> _Provided data_

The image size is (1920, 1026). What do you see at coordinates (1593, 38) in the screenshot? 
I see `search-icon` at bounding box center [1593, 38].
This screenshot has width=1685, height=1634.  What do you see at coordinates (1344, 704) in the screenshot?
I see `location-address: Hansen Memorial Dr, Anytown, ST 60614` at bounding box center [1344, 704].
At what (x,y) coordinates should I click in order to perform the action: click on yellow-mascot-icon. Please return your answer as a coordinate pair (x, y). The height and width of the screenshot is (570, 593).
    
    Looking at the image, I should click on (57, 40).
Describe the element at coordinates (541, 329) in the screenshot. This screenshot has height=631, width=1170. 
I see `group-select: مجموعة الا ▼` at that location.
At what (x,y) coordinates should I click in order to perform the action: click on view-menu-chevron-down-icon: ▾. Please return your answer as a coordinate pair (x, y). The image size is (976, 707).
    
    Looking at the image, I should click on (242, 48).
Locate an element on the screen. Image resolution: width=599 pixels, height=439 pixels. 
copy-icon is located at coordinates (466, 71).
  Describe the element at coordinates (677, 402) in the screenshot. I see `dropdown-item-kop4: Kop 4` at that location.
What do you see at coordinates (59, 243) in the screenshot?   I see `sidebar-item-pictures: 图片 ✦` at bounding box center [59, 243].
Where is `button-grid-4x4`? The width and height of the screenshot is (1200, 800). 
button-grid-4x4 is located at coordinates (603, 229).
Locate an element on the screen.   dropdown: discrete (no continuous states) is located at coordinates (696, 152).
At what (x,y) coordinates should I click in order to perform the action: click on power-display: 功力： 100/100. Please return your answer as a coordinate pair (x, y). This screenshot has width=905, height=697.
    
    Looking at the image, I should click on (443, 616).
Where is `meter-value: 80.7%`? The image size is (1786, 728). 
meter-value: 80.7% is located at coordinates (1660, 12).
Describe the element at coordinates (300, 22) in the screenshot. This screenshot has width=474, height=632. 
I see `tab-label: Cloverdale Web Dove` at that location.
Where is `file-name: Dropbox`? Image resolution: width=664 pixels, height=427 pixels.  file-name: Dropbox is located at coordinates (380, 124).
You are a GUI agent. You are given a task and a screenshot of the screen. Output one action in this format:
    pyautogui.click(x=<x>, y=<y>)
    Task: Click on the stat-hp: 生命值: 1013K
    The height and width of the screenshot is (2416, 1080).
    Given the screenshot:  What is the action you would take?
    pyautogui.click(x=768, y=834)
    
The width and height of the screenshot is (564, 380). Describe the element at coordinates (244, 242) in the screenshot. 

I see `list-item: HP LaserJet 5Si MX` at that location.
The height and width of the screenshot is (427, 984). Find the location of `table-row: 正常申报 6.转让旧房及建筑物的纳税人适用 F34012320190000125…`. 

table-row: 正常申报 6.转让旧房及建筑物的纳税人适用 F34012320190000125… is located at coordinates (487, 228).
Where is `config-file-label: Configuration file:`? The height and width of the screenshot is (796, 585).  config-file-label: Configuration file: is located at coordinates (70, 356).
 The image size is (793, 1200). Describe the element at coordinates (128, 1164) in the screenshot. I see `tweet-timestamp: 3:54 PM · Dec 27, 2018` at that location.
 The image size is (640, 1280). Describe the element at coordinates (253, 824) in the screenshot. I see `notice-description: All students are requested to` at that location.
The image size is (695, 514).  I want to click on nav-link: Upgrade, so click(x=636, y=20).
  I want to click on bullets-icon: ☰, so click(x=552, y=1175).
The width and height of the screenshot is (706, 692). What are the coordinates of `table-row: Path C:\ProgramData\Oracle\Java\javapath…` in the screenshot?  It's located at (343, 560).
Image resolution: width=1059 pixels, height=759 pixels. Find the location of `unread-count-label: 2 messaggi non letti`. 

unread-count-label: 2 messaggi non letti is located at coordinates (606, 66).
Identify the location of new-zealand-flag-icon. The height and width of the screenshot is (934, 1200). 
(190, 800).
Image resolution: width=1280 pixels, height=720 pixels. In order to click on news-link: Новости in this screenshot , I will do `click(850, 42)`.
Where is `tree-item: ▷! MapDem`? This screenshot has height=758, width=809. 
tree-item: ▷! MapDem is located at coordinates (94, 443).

> _What you need to do_
Output all of the items above as a Markdown table with two columns, Row and Line. Number the rows in order and leave out any blank lines.

> _Expected answer_
| Row | Line |
|---|---|
| 1 | The image size is (1920, 1026). What do you see at coordinates (1593, 38) in the screenshot?  |
| 2 | I see `search-icon` at bounding box center [1593, 38]. |
| 3 | This screenshot has width=1685, height=1634.  What do you see at coordinates (1344, 704) in the screenshot? |
| 4 | I see `location-address: Hansen Memorial Dr, Anytown, ST 60614` at bounding box center [1344, 704]. |
| 5 | At what (x,y) coordinates should I click in order to perform the action: click on yellow-mascot-icon. Please return your answer as a coordinate pair (x, y). The height and width of the screenshot is (570, 593). |
| 6 |     Looking at the image, I should click on (57, 40). |
| 7 | Describe the element at coordinates (541, 329) in the screenshot. This screenshot has height=631, width=1170.  |
| 8 | I see `group-select: مجموعة الا ▼` at that location. |
| 9 | At what (x,y) coordinates should I click in order to perform the action: click on view-menu-chevron-down-icon: ▾. Please return your answer as a coordinate pair (x, y). The image size is (976, 707). |
| 10 |     Looking at the image, I should click on (242, 48). |
| 11 | Locate an element on the screen. Image resolution: width=599 pixels, height=439 pixels.  |
| 12 | copy-icon is located at coordinates (466, 71). |
| 13 |   Describe the element at coordinates (677, 402) in the screenshot. I see `dropdown-item-kop4: Kop 4` at that location. |
| 14 | What do you see at coordinates (59, 243) in the screenshot?   I see `sidebar-item-pictures: 图片 ✦` at bounding box center [59, 243]. |
| 15 | Where is `button-grid-4x4`? The width and height of the screenshot is (1200, 800).  |
| 16 | button-grid-4x4 is located at coordinates (603, 229). |
| 17 | Locate an element on the screen.   dropdown: discrete (no continuous states) is located at coordinates (696, 152). |
| 18 | At what (x,y) coordinates should I click in order to perform the action: click on power-display: 功力： 100/100. Please return your answer as a coordinate pair (x, y). This screenshot has width=905, height=697. |
| 19 |     Looking at the image, I should click on (443, 616). |
| 20 | Where is `meter-value: 80.7%`? The image size is (1786, 728).  |
| 21 | meter-value: 80.7% is located at coordinates (1660, 12). |
| 22 | Describe the element at coordinates (300, 22) in the screenshot. This screenshot has width=474, height=632.  |
| 23 | I see `tab-label: Cloverdale Web Dove` at that location. |
| 24 | Where is `file-name: Dropbox`? Image resolution: width=664 pixels, height=427 pixels.  file-name: Dropbox is located at coordinates (380, 124). |
| 25 | You are a GUI agent. You are given a task and a screenshot of the screen. Output one action in this format: |
| 26 |     pyautogui.click(x=<x>, y=<y>) |
| 27 |     Task: Click on the stat-hp: 生命值: 1013K |
| 28 |     The height and width of the screenshot is (2416, 1080). |
| 29 |     Given the screenshot:  What is the action you would take? |
| 30 |     pyautogui.click(x=768, y=834) |
| 31 | The width and height of the screenshot is (564, 380). Describe the element at coordinates (244, 242) in the screenshot.  |
| 32 | I see `list-item: HP LaserJet 5Si MX` at that location. |
| 33 | The height and width of the screenshot is (427, 984). Find the location of `table-row: 正常申报 6.转让旧房及建筑物的纳税人适用 F34012320190000125…`.  |
| 34 | table-row: 正常申报 6.转让旧房及建筑物的纳税人适用 F34012320190000125… is located at coordinates (487, 228). |
| 35 | Where is `config-file-label: Configuration file:`? The height and width of the screenshot is (796, 585).  config-file-label: Configuration file: is located at coordinates (70, 356). |
| 36 |  The image size is (793, 1200). Describe the element at coordinates (128, 1164) in the screenshot. I see `tweet-timestamp: 3:54 PM · Dec 27, 2018` at that location. |
| 37 |  The image size is (640, 1280). Describe the element at coordinates (253, 824) in the screenshot. I see `notice-description: All students are requested to` at that location. |
| 38 | The image size is (695, 514).  I want to click on nav-link: Upgrade, so click(x=636, y=20). |
| 39 |   I want to click on bullets-icon: ☰, so click(x=552, y=1175). |
| 40 | The width and height of the screenshot is (706, 692). What are the coordinates of `table-row: Path C:\ProgramData\Oracle\Java\javapath…` in the screenshot?  It's located at (343, 560). |
| 41 | Image resolution: width=1059 pixels, height=759 pixels. Find the location of `unread-count-label: 2 messaggi non letti`.  |
| 42 | unread-count-label: 2 messaggi non letti is located at coordinates (606, 66). |
| 43 | Identify the location of new-zealand-flag-icon. The height and width of the screenshot is (934, 1200).  |
| 44 | (190, 800). |
| 45 | Image resolution: width=1280 pixels, height=720 pixels. In order to click on news-link: Новости in this screenshot , I will do `click(850, 42)`. |
| 46 | Where is `tree-item: ▷! MapDem`? This screenshot has height=758, width=809.  |
| 47 | tree-item: ▷! MapDem is located at coordinates (94, 443). |